>> START
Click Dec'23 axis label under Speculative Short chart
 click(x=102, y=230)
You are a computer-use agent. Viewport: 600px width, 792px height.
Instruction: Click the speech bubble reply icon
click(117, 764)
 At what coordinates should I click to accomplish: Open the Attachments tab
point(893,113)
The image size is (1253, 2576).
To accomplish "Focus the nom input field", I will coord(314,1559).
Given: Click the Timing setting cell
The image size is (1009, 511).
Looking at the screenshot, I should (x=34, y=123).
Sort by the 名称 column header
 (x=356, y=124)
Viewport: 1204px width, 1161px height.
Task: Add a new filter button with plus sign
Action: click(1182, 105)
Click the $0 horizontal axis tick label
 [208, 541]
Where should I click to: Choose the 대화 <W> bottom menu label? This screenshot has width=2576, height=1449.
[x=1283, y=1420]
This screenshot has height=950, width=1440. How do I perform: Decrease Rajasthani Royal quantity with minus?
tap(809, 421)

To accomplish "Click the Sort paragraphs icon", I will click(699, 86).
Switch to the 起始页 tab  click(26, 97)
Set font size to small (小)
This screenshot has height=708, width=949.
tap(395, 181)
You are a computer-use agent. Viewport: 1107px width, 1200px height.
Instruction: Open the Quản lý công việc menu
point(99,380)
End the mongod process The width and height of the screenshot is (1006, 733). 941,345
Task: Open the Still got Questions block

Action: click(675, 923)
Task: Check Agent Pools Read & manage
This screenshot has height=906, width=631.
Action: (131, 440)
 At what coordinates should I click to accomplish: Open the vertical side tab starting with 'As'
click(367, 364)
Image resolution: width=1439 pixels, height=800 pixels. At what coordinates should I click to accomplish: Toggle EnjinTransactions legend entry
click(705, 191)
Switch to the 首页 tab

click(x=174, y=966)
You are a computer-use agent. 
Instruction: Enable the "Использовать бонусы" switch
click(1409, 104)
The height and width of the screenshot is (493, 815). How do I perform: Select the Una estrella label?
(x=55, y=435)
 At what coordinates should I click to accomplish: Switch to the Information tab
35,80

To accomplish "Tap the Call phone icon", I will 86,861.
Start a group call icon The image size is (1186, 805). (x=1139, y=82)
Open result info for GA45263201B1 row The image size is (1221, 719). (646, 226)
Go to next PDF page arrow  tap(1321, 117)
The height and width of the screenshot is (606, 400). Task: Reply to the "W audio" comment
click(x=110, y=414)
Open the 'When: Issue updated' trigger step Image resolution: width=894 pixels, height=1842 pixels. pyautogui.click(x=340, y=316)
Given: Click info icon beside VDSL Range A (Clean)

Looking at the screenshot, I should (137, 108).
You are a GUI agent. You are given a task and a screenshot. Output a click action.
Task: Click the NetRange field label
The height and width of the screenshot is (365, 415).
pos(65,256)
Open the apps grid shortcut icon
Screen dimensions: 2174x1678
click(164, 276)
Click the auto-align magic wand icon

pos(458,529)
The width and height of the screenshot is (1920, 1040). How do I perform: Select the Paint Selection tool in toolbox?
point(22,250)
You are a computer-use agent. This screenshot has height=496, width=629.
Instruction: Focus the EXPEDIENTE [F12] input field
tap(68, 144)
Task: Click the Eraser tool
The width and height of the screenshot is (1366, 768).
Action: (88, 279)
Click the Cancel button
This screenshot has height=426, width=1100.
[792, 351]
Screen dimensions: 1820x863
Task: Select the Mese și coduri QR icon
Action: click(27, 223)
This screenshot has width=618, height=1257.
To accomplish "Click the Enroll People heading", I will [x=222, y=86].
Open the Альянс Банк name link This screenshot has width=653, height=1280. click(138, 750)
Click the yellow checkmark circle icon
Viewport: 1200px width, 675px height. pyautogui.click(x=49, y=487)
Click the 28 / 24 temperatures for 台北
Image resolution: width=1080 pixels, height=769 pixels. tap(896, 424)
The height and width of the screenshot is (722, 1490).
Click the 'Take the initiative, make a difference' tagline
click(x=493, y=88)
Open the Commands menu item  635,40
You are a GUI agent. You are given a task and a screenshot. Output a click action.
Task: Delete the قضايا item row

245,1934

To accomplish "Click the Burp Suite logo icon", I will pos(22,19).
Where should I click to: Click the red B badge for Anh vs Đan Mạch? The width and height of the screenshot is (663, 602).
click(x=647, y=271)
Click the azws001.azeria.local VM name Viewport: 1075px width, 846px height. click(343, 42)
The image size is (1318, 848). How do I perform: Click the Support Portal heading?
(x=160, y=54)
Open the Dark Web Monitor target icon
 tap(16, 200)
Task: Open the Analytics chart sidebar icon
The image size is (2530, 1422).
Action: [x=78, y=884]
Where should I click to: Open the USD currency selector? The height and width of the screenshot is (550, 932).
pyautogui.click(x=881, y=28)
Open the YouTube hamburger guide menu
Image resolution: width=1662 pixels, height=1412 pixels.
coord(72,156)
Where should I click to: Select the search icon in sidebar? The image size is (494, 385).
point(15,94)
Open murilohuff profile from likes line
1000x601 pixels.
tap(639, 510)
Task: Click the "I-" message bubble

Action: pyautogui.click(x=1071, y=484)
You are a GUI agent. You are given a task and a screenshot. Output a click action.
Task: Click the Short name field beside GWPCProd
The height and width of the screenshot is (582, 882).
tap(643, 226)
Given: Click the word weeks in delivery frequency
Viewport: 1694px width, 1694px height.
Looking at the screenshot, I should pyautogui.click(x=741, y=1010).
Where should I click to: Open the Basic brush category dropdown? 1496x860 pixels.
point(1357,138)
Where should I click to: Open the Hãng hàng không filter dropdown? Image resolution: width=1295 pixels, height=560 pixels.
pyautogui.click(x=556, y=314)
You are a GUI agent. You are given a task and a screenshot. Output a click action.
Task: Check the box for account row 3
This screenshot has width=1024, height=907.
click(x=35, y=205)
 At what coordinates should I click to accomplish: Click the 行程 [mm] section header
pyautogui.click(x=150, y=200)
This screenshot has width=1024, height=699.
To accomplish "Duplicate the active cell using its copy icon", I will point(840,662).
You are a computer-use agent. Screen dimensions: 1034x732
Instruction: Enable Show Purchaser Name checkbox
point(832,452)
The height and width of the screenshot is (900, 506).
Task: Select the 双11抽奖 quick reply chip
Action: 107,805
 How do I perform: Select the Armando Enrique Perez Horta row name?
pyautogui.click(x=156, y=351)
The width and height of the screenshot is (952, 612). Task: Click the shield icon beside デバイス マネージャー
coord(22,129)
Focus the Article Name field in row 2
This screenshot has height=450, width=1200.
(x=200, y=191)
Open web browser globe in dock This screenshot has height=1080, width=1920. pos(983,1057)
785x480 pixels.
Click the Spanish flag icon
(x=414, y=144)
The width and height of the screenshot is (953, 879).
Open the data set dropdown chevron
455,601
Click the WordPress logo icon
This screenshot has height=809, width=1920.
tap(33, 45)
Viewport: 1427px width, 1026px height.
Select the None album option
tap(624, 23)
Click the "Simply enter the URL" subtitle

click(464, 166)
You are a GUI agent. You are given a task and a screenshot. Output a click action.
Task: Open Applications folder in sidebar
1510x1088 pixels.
>> END
Set out every line of the items above as a Markdown table with the columns Row and Line, numbering the rows in order. Leave out blank lines.

| Row | Line |
|---|---|
| 1 | Click Dec'23 axis label under Speculative Short chart |
| 2 |  click(x=102, y=230) |
| 3 | You are a computer-use agent. Viewport: 600px width, 792px height. |
| 4 | Instruction: Click the speech bubble reply icon |
| 5 | click(117, 764) |
| 6 |  At what coordinates should I click to accomplish: Open the Attachments tab |
| 7 | point(893,113) |
| 8 | The image size is (1253, 2576). |
| 9 | To accomplish "Focus the nom input field", I will coord(314,1559). |
| 10 | Given: Click the Timing setting cell |
| 11 | The image size is (1009, 511). |
| 12 | Looking at the screenshot, I should (x=34, y=123). |
| 13 | Sort by the 名称 column header |
| 14 |  (x=356, y=124) |
| 15 | Viewport: 1204px width, 1161px height. |
| 16 | Task: Add a new filter button with plus sign |
| 17 | Action: click(1182, 105) |
| 18 | Click the $0 horizontal axis tick label |
| 19 |  [208, 541] |
| 20 | Where should I click to: Choose the 대화 <W> bottom menu label? This screenshot has width=2576, height=1449. |
| 21 | [x=1283, y=1420] |
| 22 | This screenshot has height=950, width=1440. How do I perform: Decrease Rajasthani Royal quantity with minus? |
| 23 | tap(809, 421) |
| 24 | To accomplish "Click the Sort paragraphs icon", I will click(699, 86). |
| 25 | Switch to the 起始页 tab  click(26, 97) |
| 26 | Set font size to small (小) |
| 27 | This screenshot has height=708, width=949. |
| 28 | tap(395, 181) |
| 29 | You are a computer-use agent. Viewport: 1107px width, 1200px height. |
| 30 | Instruction: Open the Quản lý công việc menu |
| 31 | point(99,380) |
| 32 | End the mongod process The width and height of the screenshot is (1006, 733). 941,345 |
| 33 | Task: Open the Still got Questions block |
| 34 | Action: click(675, 923) |
| 35 | Task: Check Agent Pools Read & manage |
| 36 | This screenshot has height=906, width=631. |
| 37 | Action: (131, 440) |
| 38 |  At what coordinates should I click to accomplish: Open the vertical side tab starting with 'As' |
| 39 | click(367, 364) |
| 40 | Image resolution: width=1439 pixels, height=800 pixels. At what coordinates should I click to accomplish: Toggle EnjinTransactions legend entry |
| 41 | click(705, 191) |
| 42 | Switch to the 首页 tab |
| 43 | click(x=174, y=966) |
| 44 | You are a computer-use agent.  |
| 45 | Instruction: Enable the "Использовать бонусы" switch |
| 46 | click(1409, 104) |
| 47 | The height and width of the screenshot is (493, 815). How do I perform: Select the Una estrella label? |
| 48 | (x=55, y=435) |
| 49 |  At what coordinates should I click to accomplish: Switch to the Information tab |
| 50 | 35,80 |
| 51 | To accomplish "Tap the Call phone icon", I will 86,861. |
| 52 | Start a group call icon The image size is (1186, 805). (x=1139, y=82) |
| 53 | Open result info for GA45263201B1 row The image size is (1221, 719). (646, 226) |
| 54 | Go to next PDF page arrow  tap(1321, 117) |
| 55 | The height and width of the screenshot is (606, 400). Task: Reply to the "W audio" comment |
| 56 | click(x=110, y=414) |
| 57 | Open the 'When: Issue updated' trigger step Image resolution: width=894 pixels, height=1842 pixels. pyautogui.click(x=340, y=316) |
| 58 | Given: Click info icon beside VDSL Range A (Clean) |
| 59 | Looking at the screenshot, I should (137, 108). |
| 60 | You are a GUI agent. You are given a task and a screenshot. Output a click action. |
| 61 | Task: Click the NetRange field label |
| 62 | The height and width of the screenshot is (365, 415). |
| 63 | pos(65,256) |
| 64 | Open the apps grid shortcut icon |
| 65 | Screen dimensions: 2174x1678 |
| 66 | click(164, 276) |
| 67 | Click the auto-align magic wand icon |
| 68 | pos(458,529) |
| 69 | The width and height of the screenshot is (1920, 1040). How do I perform: Select the Paint Selection tool in toolbox? |
| 70 | point(22,250) |
| 71 | You are a computer-use agent. This screenshot has height=496, width=629. |
| 72 | Instruction: Focus the EXPEDIENTE [F12] input field |
| 73 | tap(68, 144) |
| 74 | Task: Click the Eraser tool |
| 75 | The width and height of the screenshot is (1366, 768). |
| 76 | Action: (88, 279) |
| 77 | Click the Cancel button |
| 78 | This screenshot has height=426, width=1100. |
| 79 | [792, 351] |
| 80 | Screen dimensions: 1820x863 |
| 81 | Task: Select the Mese și coduri QR icon |
| 82 | Action: click(27, 223) |
| 83 | This screenshot has width=618, height=1257. |
| 84 | To accomplish "Click the Enroll People heading", I will [x=222, y=86]. |
| 85 | Open the Альянс Банк name link This screenshot has width=653, height=1280. click(138, 750) |
| 86 | Click the yellow checkmark circle icon |
| 87 | Viewport: 1200px width, 675px height. pyautogui.click(x=49, y=487) |
| 88 | Click the 28 / 24 temperatures for 台北 |
| 89 | Image resolution: width=1080 pixels, height=769 pixels. tap(896, 424) |
| 90 | The height and width of the screenshot is (722, 1490). |
| 91 | Click the 'Take the initiative, make a difference' tagline |
| 92 | click(x=493, y=88) |
| 93 | Open the Commands menu item  635,40 |
| 94 | You are a GUI agent. You are given a task and a screenshot. Output a click action. |
| 95 | Task: Delete the قضايا item row |
| 96 | 245,1934 |
| 97 | To accomplish "Click the Burp Suite logo icon", I will pos(22,19). |
| 98 | Where should I click to: Click the red B badge for Anh vs Đan Mạch? The width and height of the screenshot is (663, 602). |
| 99 | click(x=647, y=271) |
| 100 | Click the azws001.azeria.local VM name Viewport: 1075px width, 846px height. click(343, 42) |
| 101 | The image size is (1318, 848). How do I perform: Click the Support Portal heading? |
| 102 | (x=160, y=54) |
| 103 | Open the Dark Web Monitor target icon |
| 104 |  tap(16, 200) |
| 105 | Task: Open the Analytics chart sidebar icon |
| 106 | The image size is (2530, 1422). |
| 107 | Action: [x=78, y=884] |
| 108 | Where should I click to: Open the USD currency selector? The height and width of the screenshot is (550, 932). |
| 109 | pyautogui.click(x=881, y=28) |
| 110 | Open the YouTube hamburger guide menu |
| 111 | Image resolution: width=1662 pixels, height=1412 pixels. |
| 112 | coord(72,156) |
| 113 | Where should I click to: Select the search icon in sidebar? The image size is (494, 385). |
| 114 | point(15,94) |
| 115 | Open murilohuff profile from likes line |
| 116 | 1000x601 pixels. |
| 117 | tap(639, 510) |
| 118 | Task: Click the "I-" message bubble |
| 119 | Action: pyautogui.click(x=1071, y=484) |
| 120 | You are a GUI agent. You are given a task and a screenshot. Output a click action. |
| 121 | Task: Click the Short name field beside GWPCProd |
| 122 | The height and width of the screenshot is (582, 882). |
| 123 | tap(643, 226) |
| 124 | Given: Click the word weeks in delivery frequency |
| 125 | Viewport: 1694px width, 1694px height. |
| 126 | Looking at the screenshot, I should pyautogui.click(x=741, y=1010). |
| 127 | Where should I click to: Open the Basic brush category dropdown? 1496x860 pixels. |
| 128 | point(1357,138) |
| 129 | Where should I click to: Open the Hãng hàng không filter dropdown? Image resolution: width=1295 pixels, height=560 pixels. |
| 130 | pyautogui.click(x=556, y=314) |
| 131 | You are a GUI agent. You are given a task and a screenshot. Output a click action. |
| 132 | Task: Check the box for account row 3 |
| 133 | This screenshot has width=1024, height=907. |
| 134 | click(x=35, y=205) |
| 135 |  At what coordinates should I click to accomplish: Click the 行程 [mm] section header |
| 136 | pyautogui.click(x=150, y=200) |
| 137 | This screenshot has width=1024, height=699. |
| 138 | To accomplish "Duplicate the active cell using its copy icon", I will point(840,662). |
| 139 | You are a computer-use agent. Screen dimensions: 1034x732 |
| 140 | Instruction: Enable Show Purchaser Name checkbox |
| 141 | point(832,452) |
| 142 | The height and width of the screenshot is (900, 506). |
| 143 | Task: Select the 双11抽奖 quick reply chip |
| 144 | Action: 107,805 |
| 145 |  How do I perform: Select the Armando Enrique Perez Horta row name? |
| 146 | pyautogui.click(x=156, y=351) |
| 147 | The width and height of the screenshot is (952, 612). Task: Click the shield icon beside デバイス マネージャー |
| 148 | coord(22,129) |
| 149 | Focus the Article Name field in row 2 |
| 150 | This screenshot has height=450, width=1200. |
| 151 | (x=200, y=191) |
| 152 | Open web browser globe in dock This screenshot has height=1080, width=1920. pos(983,1057) |
| 153 | 785x480 pixels. |
| 154 | Click the Spanish flag icon |
| 155 | (x=414, y=144) |
| 156 | The width and height of the screenshot is (953, 879). |
| 157 | Open the data set dropdown chevron |
| 158 | 455,601 |
| 159 | Click the WordPress logo icon |
| 160 | This screenshot has height=809, width=1920. |
| 161 | tap(33, 45) |
| 162 | Viewport: 1427px width, 1026px height. |
| 163 | Select the None album option |
| 164 | tap(624, 23) |
| 165 | Click the "Simply enter the URL" subtitle |
| 166 | click(464, 166) |
| 167 | You are a GUI agent. You are given a task and a screenshot. Output a click action. |
| 168 | Task: Open Applications folder in sidebar |
| 169 | 1510x1088 pixels. |